The Ebola crisis is not the only crucial intervention in which the AU is currently involved. Another pressing issue includes the continuing crisis in South Sudan, in which the AU’s role is not without controversy. The AU has not released the findings of the October 2014 Commission of Inquiry into the civil war there, due to concerns that these findings will disrupt the peace process in Addis Ababa. Calls for a full release have intensified following a supposed leak of the report, despite claims on the part of the AU that this document is a fake. However, any claims purported to have been made in this document have serious implications for any future action in Africa’s youngest nation. Along with criticizing the role that the United States, Britain and Norway played in supporting the 2005 peace deal, the draft recommended that the members of the South Sudanese government, prior to the cabinet’s dissolution on July 13, 2014 – including the president and vice-president – not be allowed to participate in the transitional government.  Most significantly, it “called for an AU-appointed and UN-backed three-person panel to oversee a five-year transition and the creation of a transnational executive that would place all oil revenue in an escrow account overseen by the African Development Bank” along with the recommendation for the establishment “of an African Oversight Force… that would be under AU command and ‘the overall charge’ of a UN peacekeeping mission.”

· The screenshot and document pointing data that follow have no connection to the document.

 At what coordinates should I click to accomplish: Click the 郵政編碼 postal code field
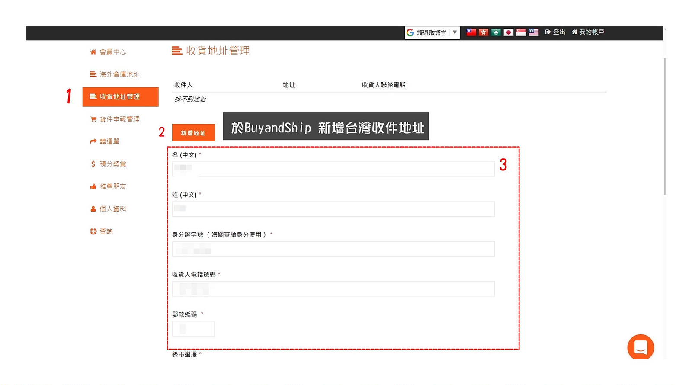(193, 329)
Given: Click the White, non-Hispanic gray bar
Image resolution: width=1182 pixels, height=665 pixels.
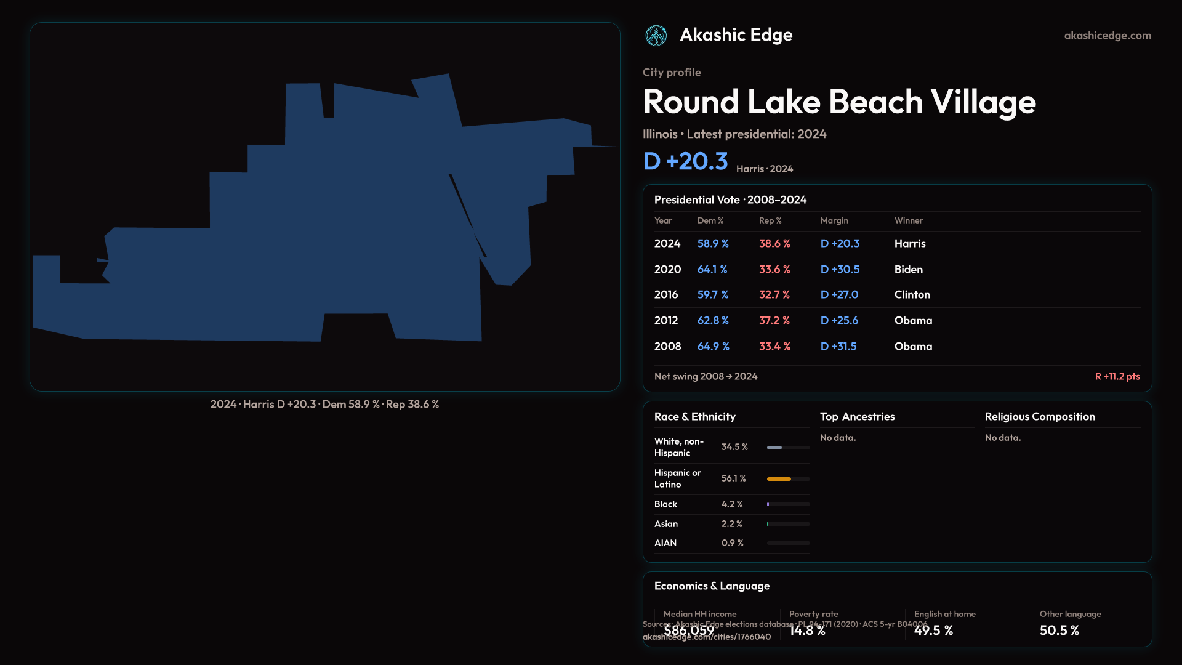Looking at the screenshot, I should click(x=774, y=448).
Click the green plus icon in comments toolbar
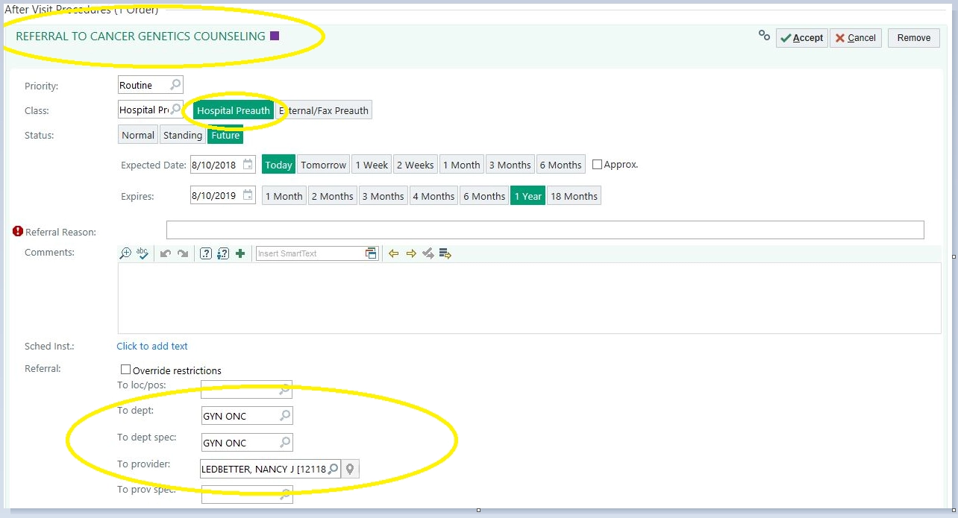Viewport: 958px width, 518px height. click(x=240, y=253)
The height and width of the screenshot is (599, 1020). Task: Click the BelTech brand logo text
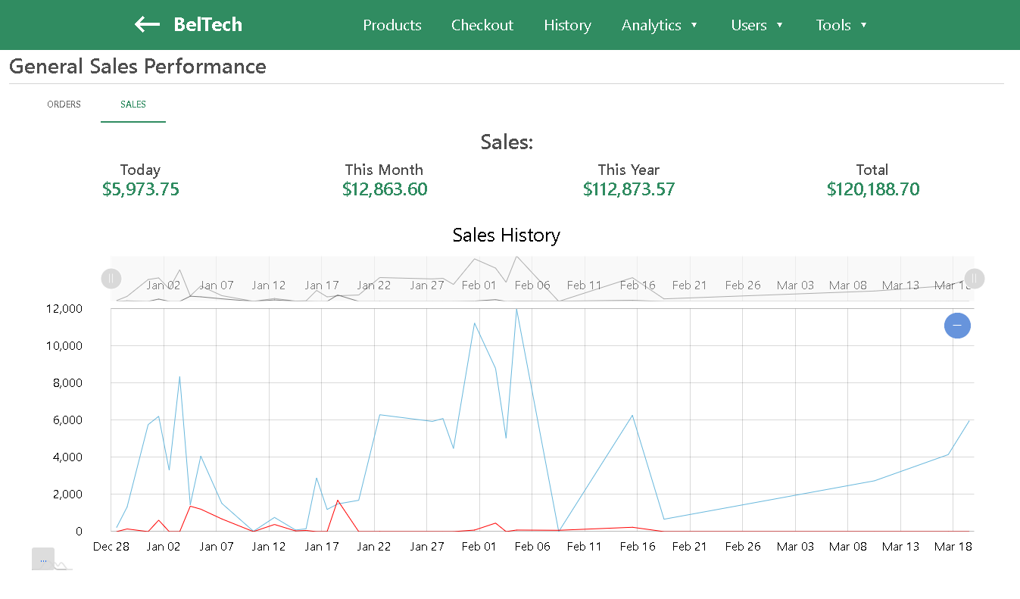(x=208, y=24)
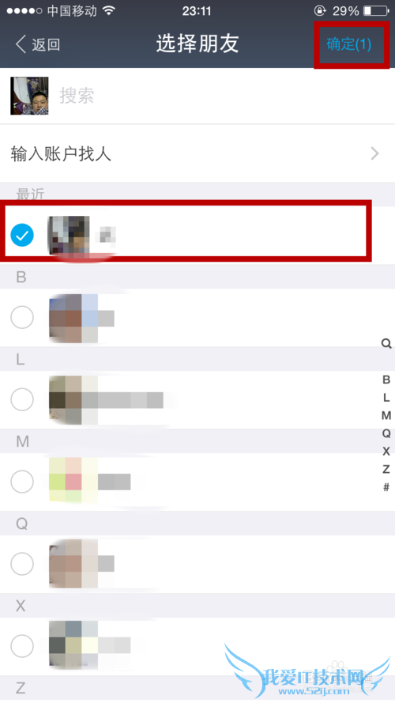Jump to letter Z in the side index
This screenshot has width=395, height=703.
[x=386, y=469]
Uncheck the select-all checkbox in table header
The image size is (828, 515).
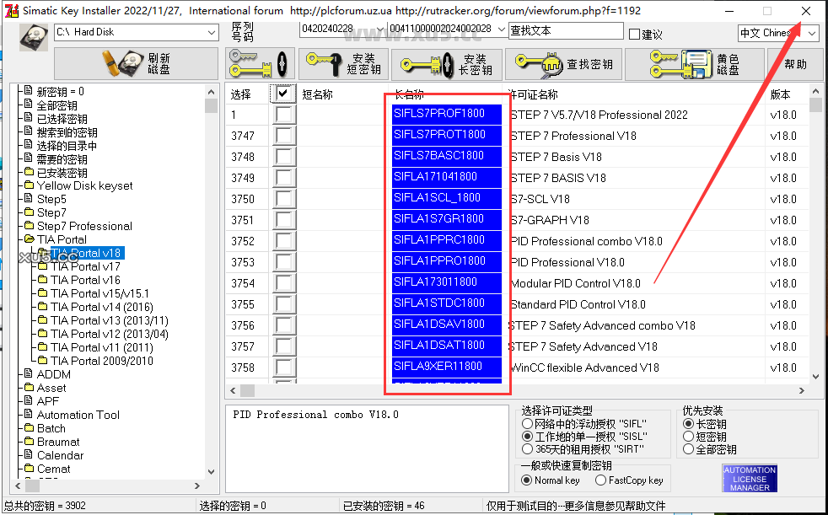point(282,94)
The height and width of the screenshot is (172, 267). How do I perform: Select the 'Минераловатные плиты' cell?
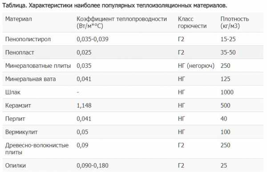(38, 66)
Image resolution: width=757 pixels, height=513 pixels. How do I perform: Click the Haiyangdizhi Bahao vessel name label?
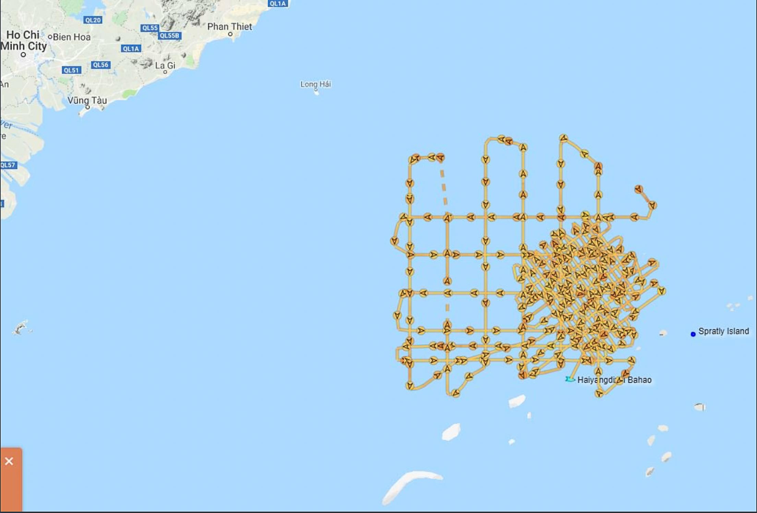(x=614, y=380)
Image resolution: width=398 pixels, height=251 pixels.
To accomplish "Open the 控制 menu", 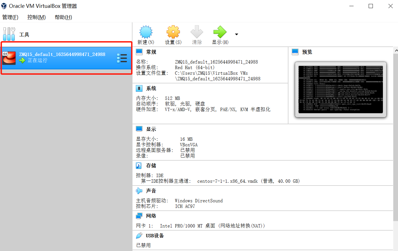I will 36,17.
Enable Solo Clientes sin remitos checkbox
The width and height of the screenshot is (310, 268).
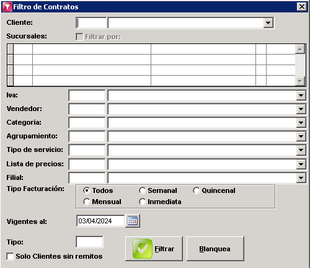tap(10, 256)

Whether or not the AU has the capacity to fully undertake these missions, which would effectively see the organization govern Africa’s newest nation, these situations do set a precedent for its handling of crises on the continent.  The Ebola crisis indicates its increasing mandate and willingness to get directly involved in the handling of domestic affairs when they pose significant threats to regional stability. South Sudan suggests that the regional body has the authority to take over governance in a nation that has shown no ability to do so itself. These two, very significant, developments reveal the AU’s attempts to reduce its reliance on foreign entities by separating itself from the “international agenda” and highlight its intentions to take on more of an authoritative role when it comes to regional interventions.

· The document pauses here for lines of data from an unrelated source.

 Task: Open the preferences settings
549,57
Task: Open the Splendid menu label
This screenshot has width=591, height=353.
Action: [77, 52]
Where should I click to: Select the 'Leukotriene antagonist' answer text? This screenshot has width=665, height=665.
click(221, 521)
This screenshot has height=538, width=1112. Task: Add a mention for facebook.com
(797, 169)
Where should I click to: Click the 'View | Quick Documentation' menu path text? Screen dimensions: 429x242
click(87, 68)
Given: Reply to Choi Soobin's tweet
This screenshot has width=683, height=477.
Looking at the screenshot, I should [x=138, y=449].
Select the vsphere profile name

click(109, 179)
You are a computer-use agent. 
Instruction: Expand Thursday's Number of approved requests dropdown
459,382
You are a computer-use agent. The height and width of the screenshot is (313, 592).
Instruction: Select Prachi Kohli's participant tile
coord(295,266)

Of particular interest, though, is the nature of these current interventions, as all members can agree that Ebola and South Sudan are humanitarian crises with regional ramifications. However, the AU is often criticized for not acting in situations with significant political salience. So, while I applaud the AU’s efforts and its re-commitment to regional development, the true test of its willingness to engage and “redefine” its current image on the continent, will be its involvement in the more politically tense situations. Until then, these current interventions can only be viewed as deviations from the norm.